Sunday, February 21, 2016

Herd Snail


Number Appearing: Herd

Size: Watermelon to cargo van

Armor:  Thick stony shell

Resilience:  Surprisingly difficult to kill

Intelligence:  Not that you'd notice.

Communication:  Not much.

Disposition:  Sluggish.

Violence:  May stab other snails as foreplay.  Otherwise no.

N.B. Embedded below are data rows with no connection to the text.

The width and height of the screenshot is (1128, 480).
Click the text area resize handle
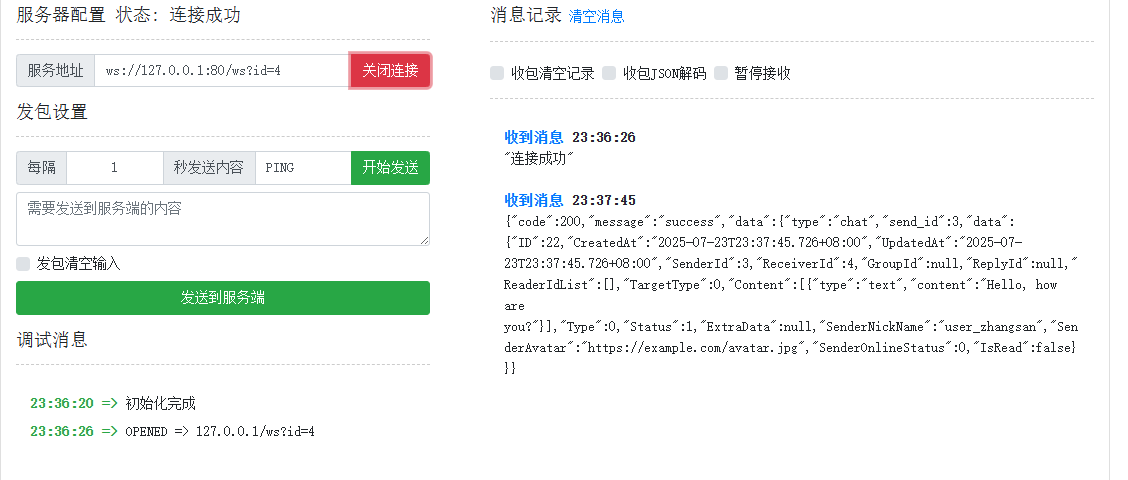click(425, 240)
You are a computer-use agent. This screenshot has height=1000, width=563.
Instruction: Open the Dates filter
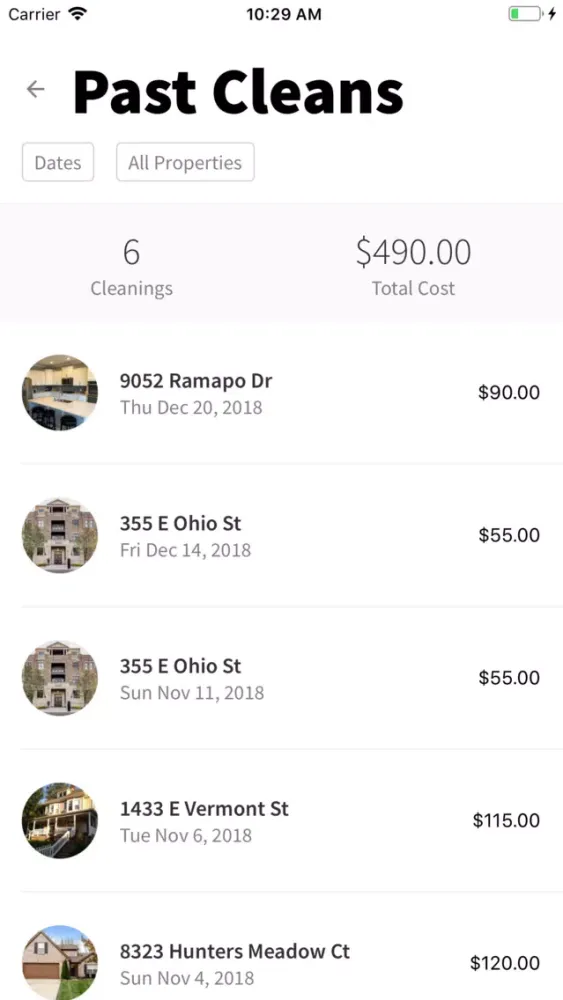point(58,162)
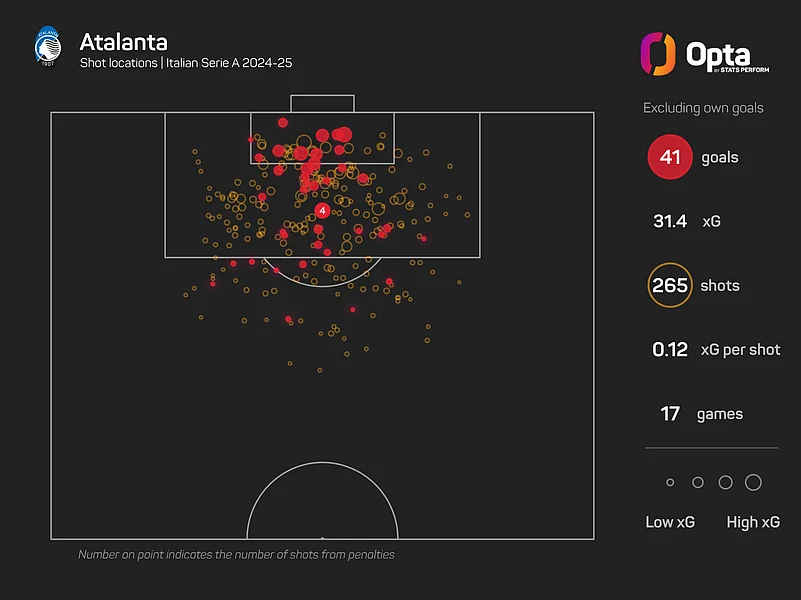Click the Atalanta title text
Screen dimensions: 801x600
pos(124,43)

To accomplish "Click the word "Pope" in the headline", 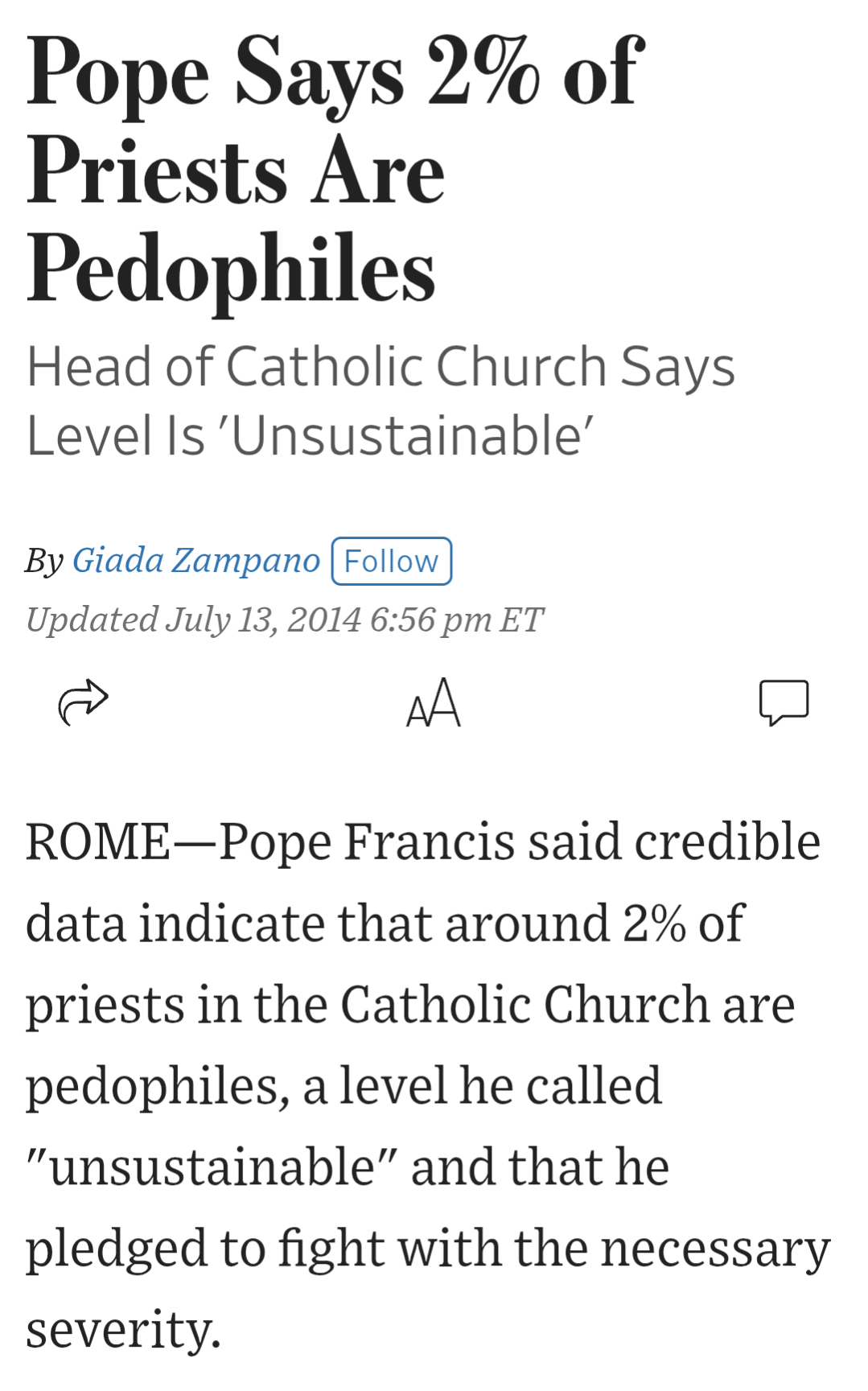I will tap(117, 76).
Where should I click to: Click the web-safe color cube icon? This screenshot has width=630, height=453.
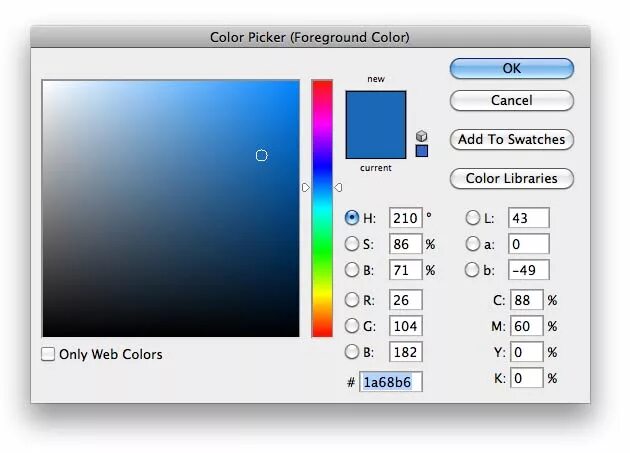pyautogui.click(x=421, y=135)
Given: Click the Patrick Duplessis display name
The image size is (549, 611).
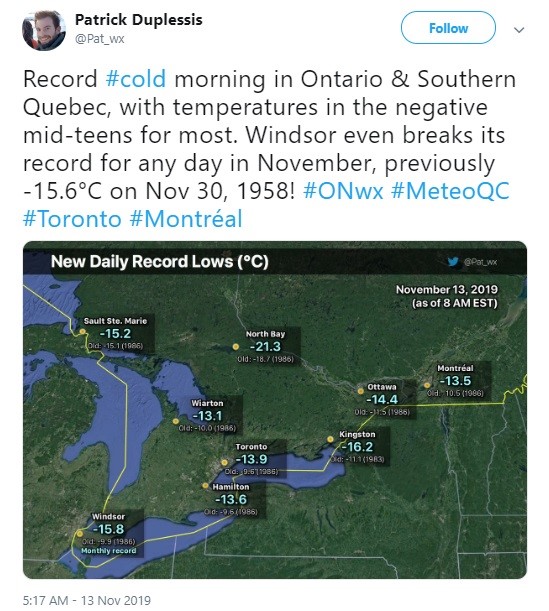Looking at the screenshot, I should [138, 19].
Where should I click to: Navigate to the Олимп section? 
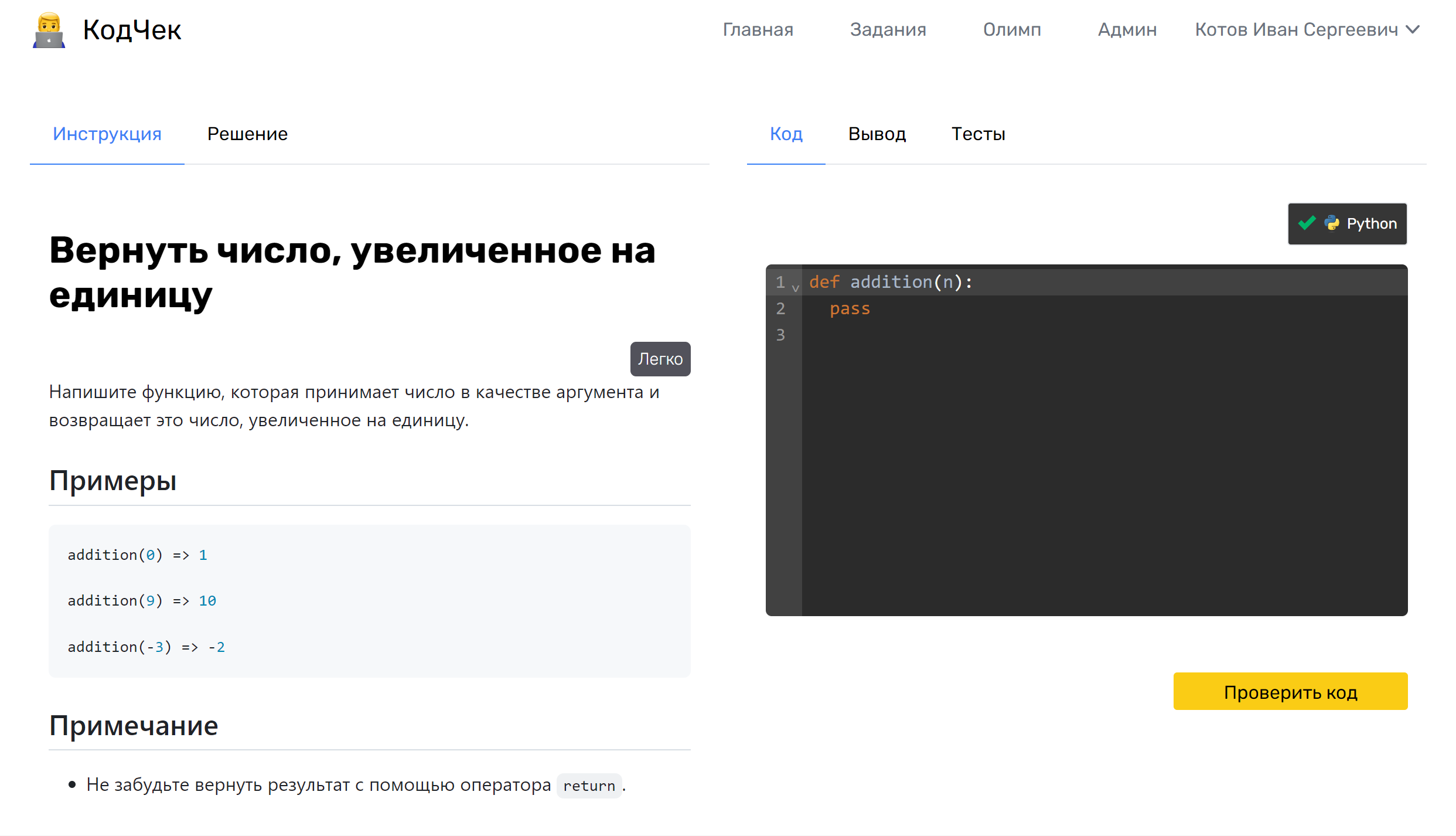pos(1012,30)
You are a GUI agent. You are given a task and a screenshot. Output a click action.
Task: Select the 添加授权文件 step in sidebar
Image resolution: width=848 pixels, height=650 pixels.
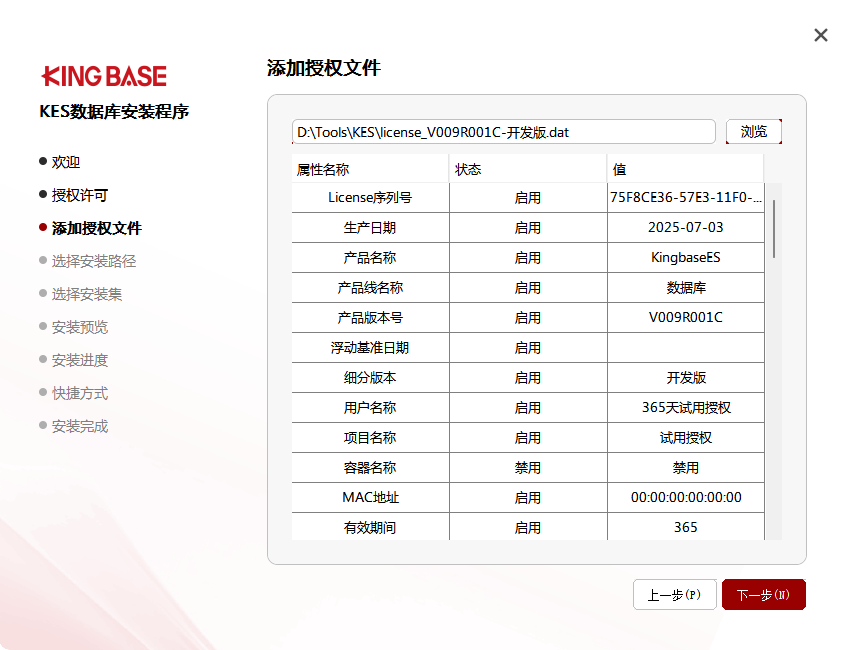(x=96, y=228)
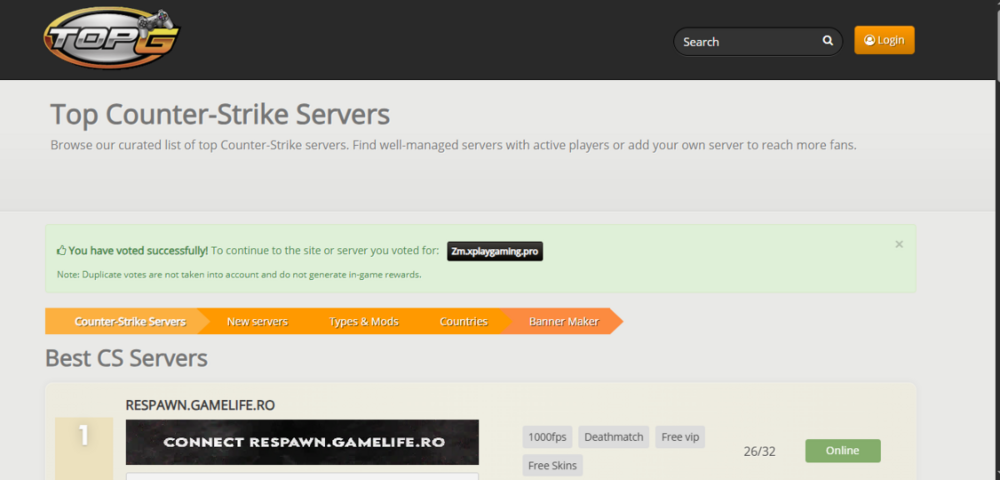The height and width of the screenshot is (480, 1000).
Task: Select the Counter-Strike Servers tab
Action: pos(130,321)
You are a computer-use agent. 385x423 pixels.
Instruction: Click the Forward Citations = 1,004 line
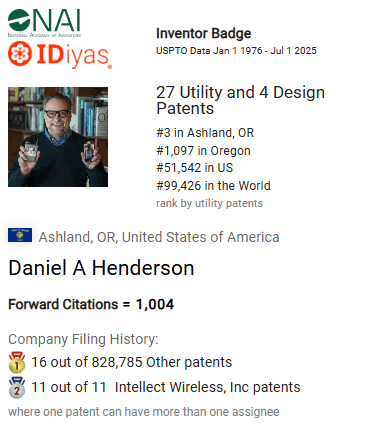[91, 304]
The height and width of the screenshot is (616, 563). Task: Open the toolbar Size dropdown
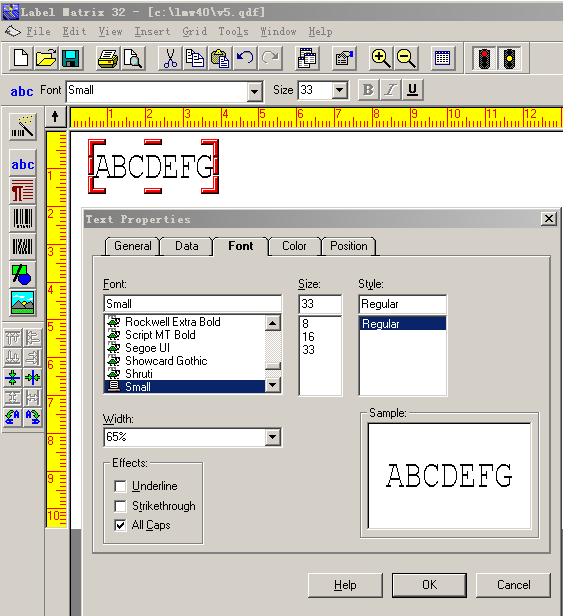(x=339, y=90)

Enemies:  Rustlers, assorted carnivores, Gourmands

Aims:  Not as such.

Peculiarities:

  • Vulnerable to salt.  Snailherds use goads tipped with rock salt.
  • There are legends of very patient knights training the beasts as Destriers for no readily apparent reason.  Snail jousting may be popular in faraway lands that haven't heard of cricket, competitive walking, and other forms of spectator tedium.
  • Those raised as livestock usually don't get much bigger than a small cottage, but keepers of snail lore maintain that they never stop growing and do not die of old age.
  • Rustling them via herding isn't really practical.  Rustlers on the Beanstalk tend to roll them to a waiting flying boat at the nearest leaf edge.  Turns out that the hulls of flying boats are inexplicably delicious to herd snails, so one way or another they don't go very far.
Treasure:  Love darts (piercing blades of a size relative to the snail, very effective vice boneless creatures), vaqueta steaks, Copious quantities of disgusting acid-proof slime

Format cheerfully swiped from They Stalk the Underworld

2 comments:

  1. Replies
    1. As any good DM would say: "Sure, why not?"

      Blade of Grass
      magic weapon, +3 to-hit, 1d6+3 damage, no strength bonus to hit or damage, usable by any character that can wield a sword of any type

      When found, this is a woven grass sword handle that detects as magical. Players making puns about basket hilts are subject to the usual penalties. If the hilt is planted in fertile earth, watered with 1 quart of fresh water and exposed to normal or magical sunlight, it will grow a green, sword-like weapon in 1 turn. Targets initially struck with the blade must save vs. poison or suffer -4 on attacks and other actions due to infernal itching.
      The Blade of Grass is not metal, with all that implies. If the blade is cut, eaten, scorched, or aged for more than a month, the hilt must be replanted to grow a new one.

      Sorry about the long reply time - my physical therapist severely limited my screen time for a while. I'd resent her for it if she hadn't been demonstrably right.